> [Problem to work on] Could you copy every line from the material below in which "target" appears?

> [Extracted material]
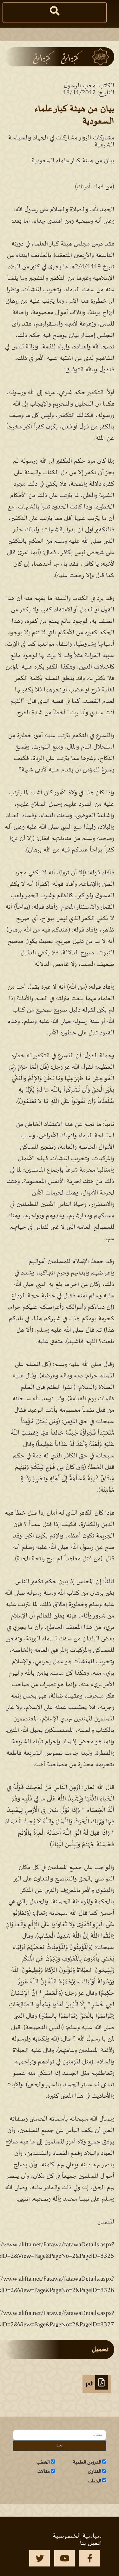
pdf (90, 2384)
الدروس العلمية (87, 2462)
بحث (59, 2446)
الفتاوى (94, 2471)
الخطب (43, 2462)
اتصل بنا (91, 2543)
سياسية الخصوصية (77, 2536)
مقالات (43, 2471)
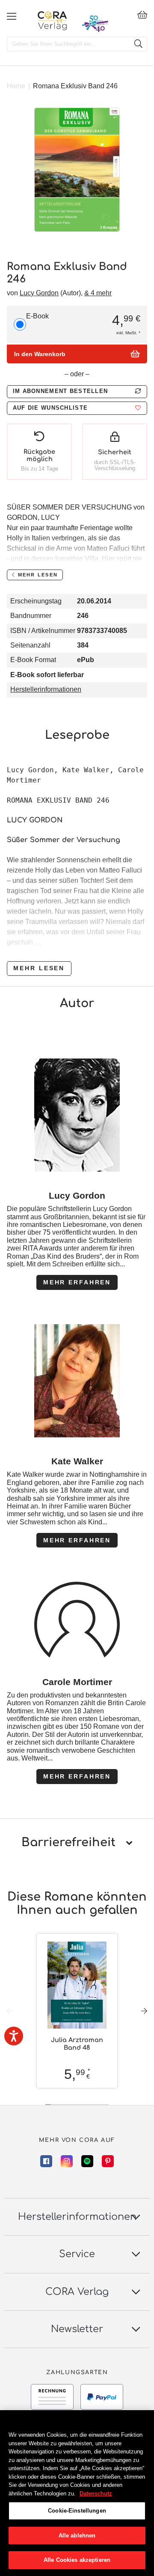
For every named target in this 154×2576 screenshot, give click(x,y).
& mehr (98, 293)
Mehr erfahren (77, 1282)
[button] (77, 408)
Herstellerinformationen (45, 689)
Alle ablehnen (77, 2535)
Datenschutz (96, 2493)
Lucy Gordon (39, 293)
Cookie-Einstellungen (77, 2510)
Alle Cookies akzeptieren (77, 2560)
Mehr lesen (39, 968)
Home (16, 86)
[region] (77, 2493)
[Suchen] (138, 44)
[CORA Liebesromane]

* * *

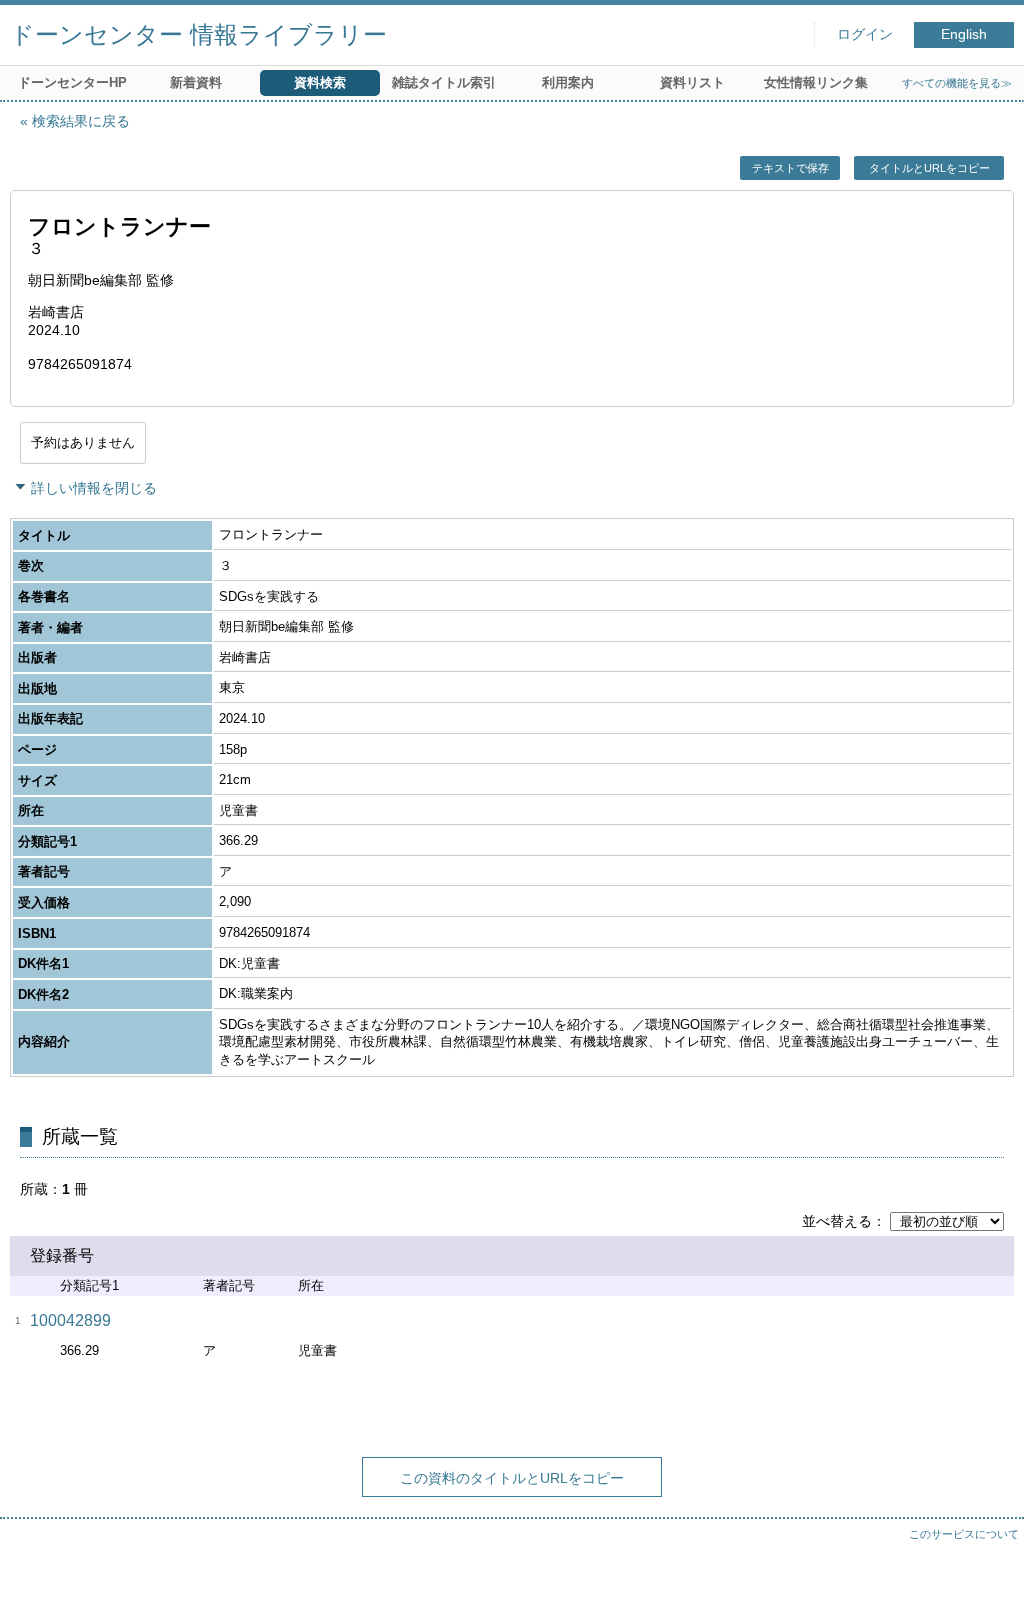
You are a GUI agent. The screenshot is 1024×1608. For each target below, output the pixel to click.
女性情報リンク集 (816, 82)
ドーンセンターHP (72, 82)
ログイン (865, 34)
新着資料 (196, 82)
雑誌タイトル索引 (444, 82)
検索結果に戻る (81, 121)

> [Output for this task]
For every named target in this 154×2576 screenshot, give click(x,y).
You are a GUI agent. The screenshot is 1024×1608. For each target below, output the pixel to click.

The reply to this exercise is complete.